Friday, May 24, 2013

Tenth of December: Stories

Saunders was a remarkable fresh voice when I first encountered him. His combination of surreal settings and technology mixed with the dirt and grit of human experience and an absurdist vision of American life and workplace mores placed him in the pantheon of American satire alongside Matt Groening, Nathaniel West, Twain, and Vonnegut. His double punch of Civilwarland in Bad Decline and Pastoralia signaled an impressive career. He has never made the move into novels and has concentrated on his short pieces and essays. His stories have occasionally moved towards realism which may be necessary but could render him indistinguishable from many other contemporaries.
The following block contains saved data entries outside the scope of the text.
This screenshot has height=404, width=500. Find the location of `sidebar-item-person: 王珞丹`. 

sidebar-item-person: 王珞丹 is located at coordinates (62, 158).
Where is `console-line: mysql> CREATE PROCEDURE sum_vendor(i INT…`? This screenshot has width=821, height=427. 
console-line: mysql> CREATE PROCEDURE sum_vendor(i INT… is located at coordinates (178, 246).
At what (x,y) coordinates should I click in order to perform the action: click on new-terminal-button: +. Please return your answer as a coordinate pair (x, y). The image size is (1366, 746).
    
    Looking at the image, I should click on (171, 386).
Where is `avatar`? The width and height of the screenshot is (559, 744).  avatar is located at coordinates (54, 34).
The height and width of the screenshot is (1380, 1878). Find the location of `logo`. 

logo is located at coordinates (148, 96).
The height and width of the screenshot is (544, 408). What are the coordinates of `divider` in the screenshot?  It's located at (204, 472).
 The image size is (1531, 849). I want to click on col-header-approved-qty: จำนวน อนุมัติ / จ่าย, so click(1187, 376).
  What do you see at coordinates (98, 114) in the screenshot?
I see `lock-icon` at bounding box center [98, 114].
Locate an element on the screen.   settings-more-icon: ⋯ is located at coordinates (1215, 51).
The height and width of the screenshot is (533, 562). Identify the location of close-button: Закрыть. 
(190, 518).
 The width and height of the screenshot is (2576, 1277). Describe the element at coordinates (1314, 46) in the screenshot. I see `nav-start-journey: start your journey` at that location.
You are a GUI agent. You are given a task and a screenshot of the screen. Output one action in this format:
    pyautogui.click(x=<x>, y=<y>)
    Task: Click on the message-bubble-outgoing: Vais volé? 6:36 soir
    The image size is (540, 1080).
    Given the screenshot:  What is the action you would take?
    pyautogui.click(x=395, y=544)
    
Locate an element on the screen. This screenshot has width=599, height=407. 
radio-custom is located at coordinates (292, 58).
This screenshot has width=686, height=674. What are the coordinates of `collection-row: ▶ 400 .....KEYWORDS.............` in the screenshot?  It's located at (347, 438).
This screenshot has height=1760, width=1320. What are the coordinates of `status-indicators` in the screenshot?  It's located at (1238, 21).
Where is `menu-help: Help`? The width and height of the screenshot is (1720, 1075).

I would like to see him stretch his core vision into a novel; I know we should treasure the rare writer that concentrates on the neglected form of the short story but the results are getting increasingly spare. “Home” is the best story here where his dialogue resembles the zing of such masters as Charles Portis and Joy Williams. The story itself a despairing state of the union, could be criticized for hitting so many obvious points of contemporary American life (war, home foreclosures, health problems, domestic violence), but the story itself doesn’t feel like a polemic and is fresh, lively, comic, and humane. I will probably keep enjoying these occasional short story collections from Saunders but will keep hoping for more from him.